During a well-baby visit, the parents complain that their 2-year-old daughter soils herself because she is lazy. The parents plan to make her wear her soiled clothing to teach her a lesson. The nurse is concerned about the potential for child neglect and abuse. Which nursing intervention will be most therapeutic at this time? 1. Having child protective services remove the daughter from the home 2. Providing a toileting schedule and information regarding effective hygiene 3. Referring the parents to classes on anger management and communication skills 4. Teaching the parents developmental milestones in relation to acceptable discipline methods

4 Rationale: The parents' expectation of accident-free toilet training by age 2 years is developmentally unrealistic, and their methods of discipline may cause harm. Teaching them what to expect of their child and how to respond more appropriately is critical at this time. Having child protective services remove the daughter from the home is an unnecessary intervention; this intervention is appropriate for more serious situations of child endangerment. Although instruction in the importance of hygiene is helpful, the underlying issue is the parents' choice of inappropriate discipline for a 2-year-old child. Anger management and communication skills are not the problems.
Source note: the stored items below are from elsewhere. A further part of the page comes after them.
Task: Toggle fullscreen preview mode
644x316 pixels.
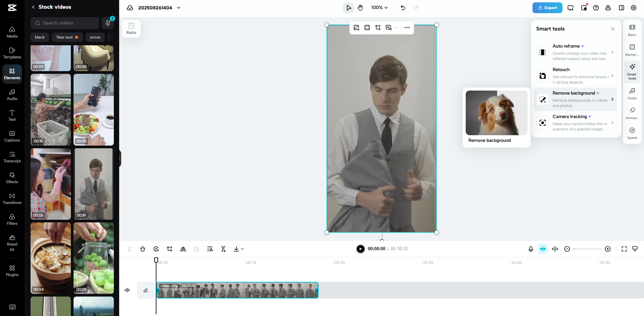Action: pos(624,249)
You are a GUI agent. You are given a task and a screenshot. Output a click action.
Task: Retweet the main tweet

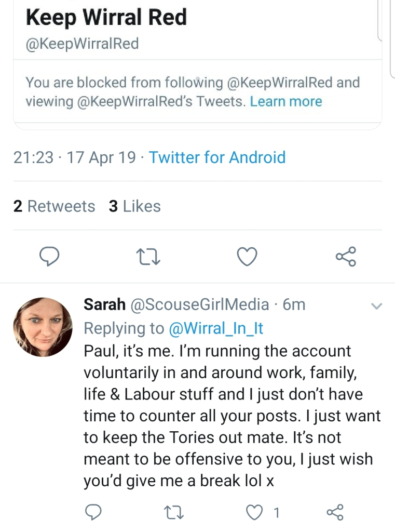tap(148, 256)
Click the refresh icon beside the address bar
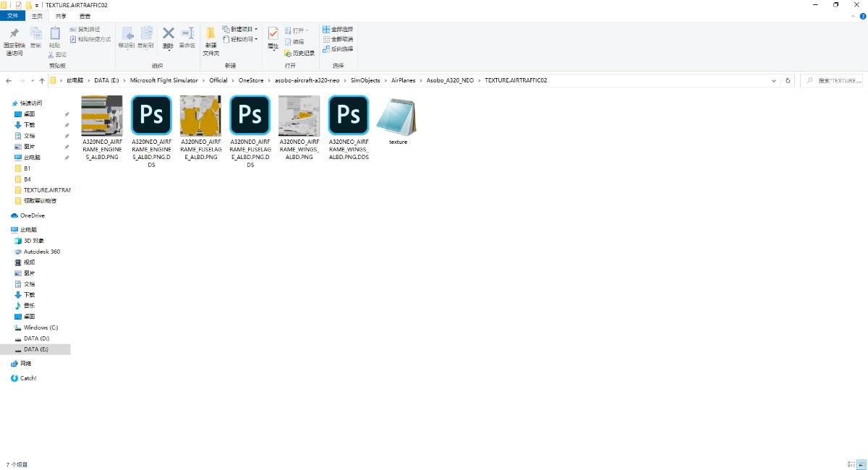This screenshot has height=470, width=868. coord(788,80)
A group of clients from a psychiatric unit are going to a professional baseball game accompanied by staff members. What is the purpose of visits into the community under the supervision of staff members? 1. They help clients adjust to stressors in the community. 2. They help clients return to reality under controlled conditions. 3. They broaden the clients' experiences by providing exposure to cultural activities. 4. The staff members can observe the clients' abilities to cope with a more complex society.
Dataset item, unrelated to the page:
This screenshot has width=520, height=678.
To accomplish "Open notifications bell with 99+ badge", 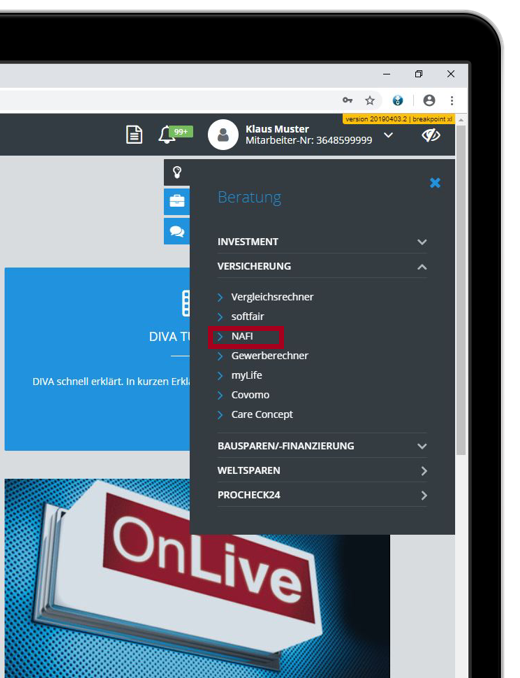I will [175, 134].
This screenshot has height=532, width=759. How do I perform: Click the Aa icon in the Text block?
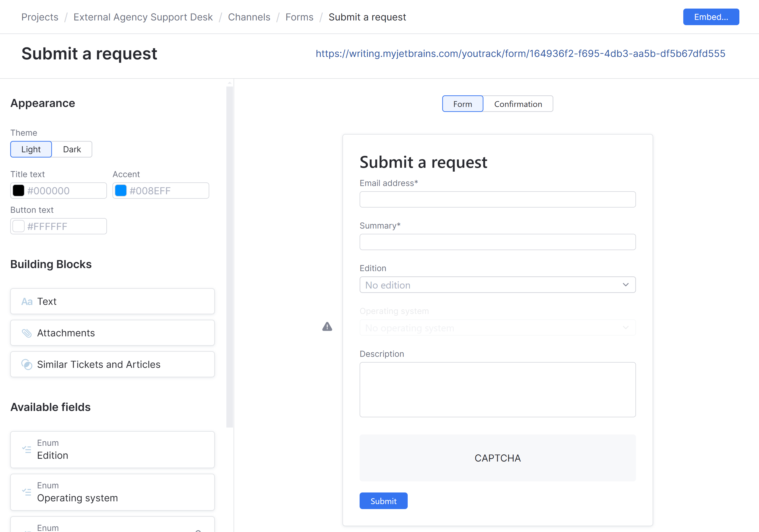pos(27,301)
4 Rationale: The staff members' observations can help identify those clients who are ready to cope with outside stress and those who are not. Attendance at a ball game will not help clients adjust to community stressors or return to reality under controlled conditions. There is nothing to indicate that any of these clients needed to broaden their cultural experiences.

A nurse is caring for a client with the diagnosis of schizophrenia. During assessment the nurse identifies both positive (type I) and negative (type II) signs and symptoms. Which clinical findings should the nurse document as positive? Select all that apply. 1. Anergy 2. Flat affect 3. Social withdrawal 4. Disorganized thoughts 5. Auditory hallucinations

4, 5 Rationale: Disorganized thoughts (e.g., derailment, tangentiality, illogicality, incoherence, and circumstantiality) are a positive sign of schizophrenia. Positive signs and symptoms, referred to as "florid psychotic symptoms," are related to alterations in thinking, speech, perception, and behavior. They usually respond to antipsychotic medications. Positive symptoms reflect an excess or distortion of function and include delusions, hallucinations, increased speech production with associations, and bizarre behavior. A lack of energy (anergy) is a negative symptom associated with schizophrenia. Negative symptoms reflect a lessening or loss of normal function. A lack of emotional expression (flat affect) is a negative sign associated with schizophrenia. Inadequate social skills leading to withdrawal and isolation are negative symptoms associated with schizophrenia.

Which feelings should a nurse anticipate a client with bulimia nervosa to report experiencing during the time following an episode of binge eating? Select all that apply. 1. Happiness 2. Sleepiness 3. Loneliness 4. Hopelessness 5. Powerlessness

4, 5 Rationale: When clients feel powerless and helpless, they often lose hope. They feel desperate, despondent, and dejected. Clients with bulimia nervosa have a sense of being out of control that accompanies the excessive or compulsive consumption of large amounts of food, resulting in feelings of powerlessness, helplessness, and hopelessness. They tend to feel depressed rather than happy. Sleepiness is not experienced during an episode following binge eating; however, severe electrolyte imbalances caused by binge eating may result in weakness and fatigue. Although people with bulimia nervosa tend to binge alone and in secret, loneliness is not the primary feeling experienced during binge eating.